Edward McLean's increasingly erratic behavior and reckless spending led to the forced sale of The Washington Post by trustees appointed by the court. The divorce proceedings of Evalyn McLean continued in United States court but were dropped following an October 31, 1933, verdict by a jury in a Maryland trial that declared Edward McLean to be legally insane and incapable of managing his affairs.
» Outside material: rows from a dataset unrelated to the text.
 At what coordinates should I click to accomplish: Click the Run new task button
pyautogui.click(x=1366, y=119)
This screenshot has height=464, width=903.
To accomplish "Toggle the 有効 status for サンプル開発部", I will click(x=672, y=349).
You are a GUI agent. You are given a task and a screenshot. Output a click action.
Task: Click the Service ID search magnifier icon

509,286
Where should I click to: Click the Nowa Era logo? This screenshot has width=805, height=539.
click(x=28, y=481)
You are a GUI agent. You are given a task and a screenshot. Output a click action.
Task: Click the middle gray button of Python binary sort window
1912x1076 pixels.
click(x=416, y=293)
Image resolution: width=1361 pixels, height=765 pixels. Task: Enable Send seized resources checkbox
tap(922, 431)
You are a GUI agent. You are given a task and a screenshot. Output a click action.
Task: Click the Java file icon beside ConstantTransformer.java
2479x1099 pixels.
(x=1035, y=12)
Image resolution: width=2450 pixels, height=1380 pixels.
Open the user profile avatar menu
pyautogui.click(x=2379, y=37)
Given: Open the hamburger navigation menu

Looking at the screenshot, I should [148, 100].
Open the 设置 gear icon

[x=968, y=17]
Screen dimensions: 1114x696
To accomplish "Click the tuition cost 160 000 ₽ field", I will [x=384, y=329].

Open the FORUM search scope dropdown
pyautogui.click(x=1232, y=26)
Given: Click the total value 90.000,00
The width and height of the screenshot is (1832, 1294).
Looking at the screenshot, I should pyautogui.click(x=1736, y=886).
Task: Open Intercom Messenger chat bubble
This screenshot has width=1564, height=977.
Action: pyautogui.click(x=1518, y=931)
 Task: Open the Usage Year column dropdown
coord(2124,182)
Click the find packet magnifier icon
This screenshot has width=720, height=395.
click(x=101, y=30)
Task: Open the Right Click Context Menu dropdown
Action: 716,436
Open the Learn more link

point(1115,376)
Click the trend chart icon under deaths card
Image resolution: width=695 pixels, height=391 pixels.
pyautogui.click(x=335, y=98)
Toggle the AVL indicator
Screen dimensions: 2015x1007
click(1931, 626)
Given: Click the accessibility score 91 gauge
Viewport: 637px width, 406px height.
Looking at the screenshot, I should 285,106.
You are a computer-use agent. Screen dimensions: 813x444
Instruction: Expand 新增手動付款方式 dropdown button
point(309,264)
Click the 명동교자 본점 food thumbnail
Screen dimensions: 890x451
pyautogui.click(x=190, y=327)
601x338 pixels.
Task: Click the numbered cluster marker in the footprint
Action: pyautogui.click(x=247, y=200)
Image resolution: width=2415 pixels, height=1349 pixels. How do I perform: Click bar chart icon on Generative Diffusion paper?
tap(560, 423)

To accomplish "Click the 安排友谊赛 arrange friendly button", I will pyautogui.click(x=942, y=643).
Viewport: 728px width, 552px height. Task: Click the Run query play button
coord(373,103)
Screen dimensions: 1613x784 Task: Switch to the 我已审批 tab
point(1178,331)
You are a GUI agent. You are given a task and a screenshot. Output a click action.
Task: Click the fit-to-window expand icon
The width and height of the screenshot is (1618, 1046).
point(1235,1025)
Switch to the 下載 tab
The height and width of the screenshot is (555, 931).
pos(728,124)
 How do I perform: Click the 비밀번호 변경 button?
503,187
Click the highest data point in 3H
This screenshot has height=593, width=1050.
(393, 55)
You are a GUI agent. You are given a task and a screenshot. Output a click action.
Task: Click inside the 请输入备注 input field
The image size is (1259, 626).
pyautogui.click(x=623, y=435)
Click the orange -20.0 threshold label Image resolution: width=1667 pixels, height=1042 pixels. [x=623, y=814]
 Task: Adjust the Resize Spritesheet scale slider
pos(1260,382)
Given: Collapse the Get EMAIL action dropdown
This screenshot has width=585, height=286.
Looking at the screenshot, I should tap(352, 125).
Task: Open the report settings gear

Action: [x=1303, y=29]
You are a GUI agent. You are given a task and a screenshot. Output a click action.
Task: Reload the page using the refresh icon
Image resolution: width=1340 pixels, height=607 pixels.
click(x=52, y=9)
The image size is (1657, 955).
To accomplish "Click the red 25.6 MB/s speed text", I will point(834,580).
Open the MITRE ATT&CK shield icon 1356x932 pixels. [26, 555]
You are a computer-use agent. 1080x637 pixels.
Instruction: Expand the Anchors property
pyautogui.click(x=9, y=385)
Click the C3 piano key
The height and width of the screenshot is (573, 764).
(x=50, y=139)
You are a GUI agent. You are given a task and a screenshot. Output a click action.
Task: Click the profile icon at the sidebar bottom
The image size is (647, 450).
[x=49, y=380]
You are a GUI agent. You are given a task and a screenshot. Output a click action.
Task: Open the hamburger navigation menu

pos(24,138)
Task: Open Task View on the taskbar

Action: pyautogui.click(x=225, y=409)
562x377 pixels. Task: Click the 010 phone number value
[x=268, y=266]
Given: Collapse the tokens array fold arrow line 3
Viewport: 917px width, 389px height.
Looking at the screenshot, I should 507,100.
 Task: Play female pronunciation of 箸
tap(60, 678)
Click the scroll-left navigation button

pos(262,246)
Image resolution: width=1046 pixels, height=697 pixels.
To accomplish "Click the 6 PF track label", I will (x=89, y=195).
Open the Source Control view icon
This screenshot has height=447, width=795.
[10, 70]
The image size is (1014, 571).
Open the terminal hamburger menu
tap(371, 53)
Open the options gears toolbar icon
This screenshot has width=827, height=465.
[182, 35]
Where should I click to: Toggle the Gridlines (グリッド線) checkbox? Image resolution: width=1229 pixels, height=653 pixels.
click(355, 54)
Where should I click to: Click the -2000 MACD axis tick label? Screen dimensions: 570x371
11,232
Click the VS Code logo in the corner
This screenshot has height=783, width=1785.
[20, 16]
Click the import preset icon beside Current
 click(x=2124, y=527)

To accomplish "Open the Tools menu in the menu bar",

The court ordered that he be committed indefinitely to a psychiatric hospital.

Edward McLean died of a heart attack at Sheppard and Enoch Pratt Hospital in Towson, Maryland in 1941.

===Progeny===
On May 18, 1919, nine-year-old Vinson Walsh McLean (born December 18, 1909), the eldest of four McLean children, was struck by a car and killed while crossing Wisconsin Avenue in front of their house.

On October 9, 1941, their 19-year-old daughter, Evalyn Washington "Evie" McLean (November 16, 1921-September 20, 1946), became the fifth wife of 57-year-old Senator Robert Rice Reynolds of North Carolina. Less than five years later, she was found dead by her mother. A coroner's inquest determined the cause of death to be an accidental overdose of sleeping pills. Their daughter, Mamie Spears Reynolds, who was the first woman to qualify for the Daytona 500, married Luigi "Coco" Chinetti Jr., son of Italian race car driver and Ferrari agent Luigi Chinetti, in 1963; they divorced two years later. She later married Joseph E. Gregory, with whom she had two children.

The couple's second son, John Randolph "Jock" McLean II, married three times to socialites: first to Agnes Landon Pyne Davis Bacon (née Davis) in 1941, then to Elizabeth Muhlenberg “Betty” Brooke Blake Phipps Reed (née Blake) in 1943, and finally to former model Mildred W. "Brownie" Brown Schrafft (née Brown) in 1953. In 1976, Hustler magazine publisher Larry Flynt rented Brownie McLean's Palm Beach estate, El Solano, as a background for published photographs. In January 1980 she sold the mansion to Yoko Ono and John Lennon. She turned down the Hope Diamond in 1952 when offered by her husband on the passing of his mother, due to the so-called "curse" associated with it.

Third son Edward Beale McLean Jr. married Ann Carroll Meem in May 1938. Their divorce was granted in July 1943 and in August he married actress Gloria Hatrick, with whom he had two sons, Ronald and Michael. Ronald was killed in action in 1969 by enemy fire while serving in Vietnam as a first lieutenant in the United States Marine Corps. McLean Jr. and Gloria divorced in January 1948. In October of that year, he married Manuela Mercedes "Mollie" Hudson, who had been the first wife of Alfred Gwynne Vanderbilt Jr.; in August 1949, Gloria married actor James Stewart. McLean Jr. and Hudson-Vanderbilt separated in the 1960s and divorced in 1973, after which he married Patricia Dewey.